Greve de condutores de ambulâncias do Samu segue sem negociação
“São nove anos sem reajuste, nem negociação", lamenta sindicalista Cotidiano 20/08/2012 11h40 |Por Elisângela Valença
A greve dos condutores de ambulância do Serviço de Atendimento Móvel de Urgência (Samu) completa seu oitavo dia. De acordo com Adilson Ferreira, presidente do Sindicato dos Condutores de Ambulância de Sergipe (Sindiconam/SE), no dia 21 de março, foi apresentada uma propostas para a Secretaria Estadual de Saúde (SES). “Estamos sem resposta desde esta data. Como não há diálogo, resolvemos paralisar as atividades”, disse.
Segundo ele, 50% do efetivo está mantido, o que equivale a trinta condutores. “Os problemas no atendimento aparecem porque muitos gestores estão pegando UTI móveis para fazer serviço básico”, denuncia.

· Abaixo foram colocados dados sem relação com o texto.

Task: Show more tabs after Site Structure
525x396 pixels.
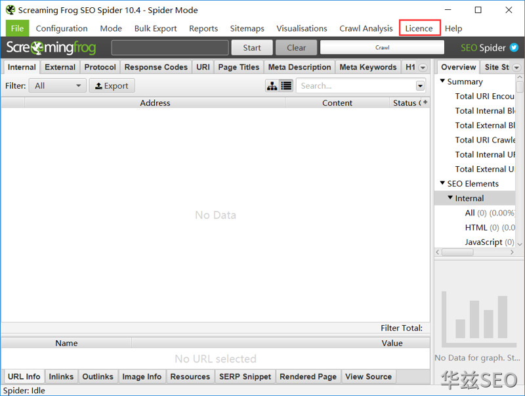Action: (x=516, y=68)
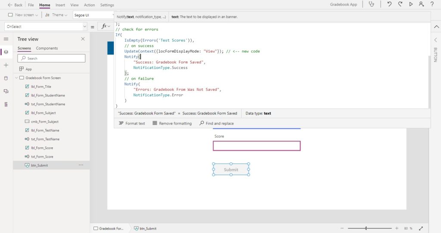
Task: Open the Insert plus icon in sidebar
Action: pyautogui.click(x=6, y=65)
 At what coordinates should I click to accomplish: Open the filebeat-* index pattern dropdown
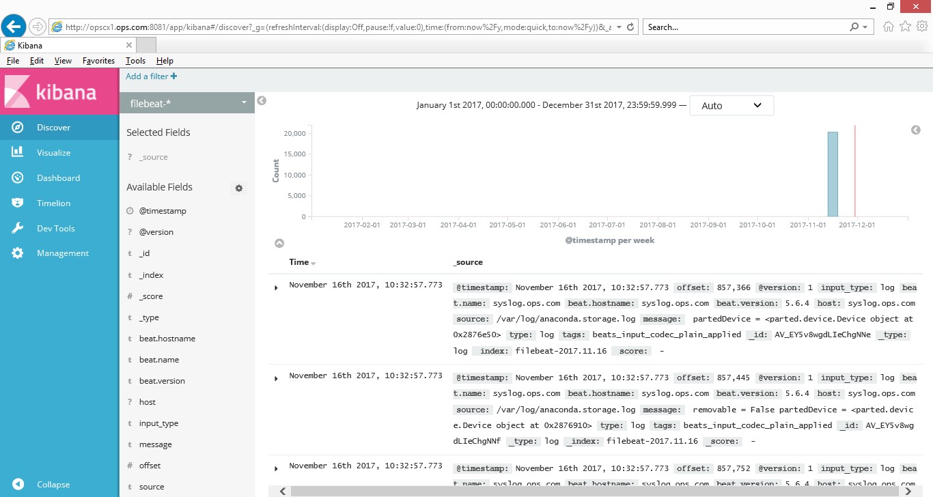pyautogui.click(x=186, y=103)
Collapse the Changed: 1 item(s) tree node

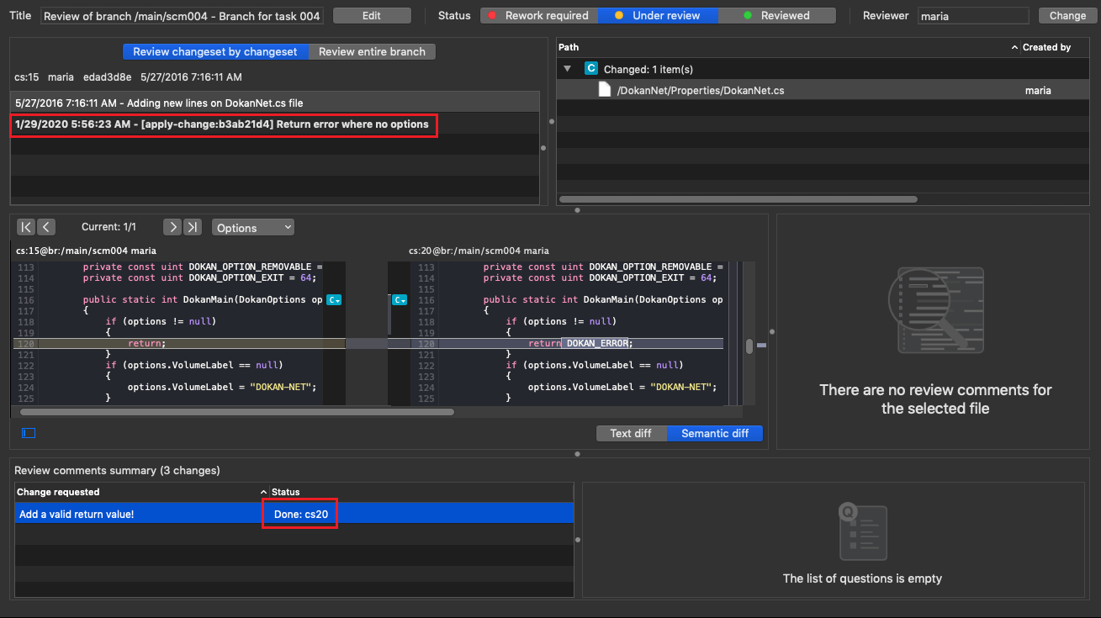[568, 69]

O serviço básico é a remoção de um paciente em alta médica, traslado entre unidades de saúde, dentre outros. “São serviços para pacientes sem riscos, não há necessidade de uma unidade de UTI”, informa Adilson.
Adilson diz que paralisaram as atividades, pois estão sem reajuste 2002. O salário-base da categoria é de R$ 642,65. “São nove anos sem reajuste, nem negociação. Apresentamos proposta, mas nem resposta tivemos”, queixa-se o presidente.
Para o secretário de Saúde, Silvio Santos, a greve dos condutores é precipitada. “A mesa de negociação funciona permanentemente. Estamos em um avançado processo de negociação com os Sindicatos em torno de um Plano de Carreira para os servidores que contém avanços reconhecidos por todas as categorias. A greve dos condutores do Samu é intempestiva. Além de sacrificar a população, poderá colocar em risco todo o esforço da mesa de negociação”, disse o secretário.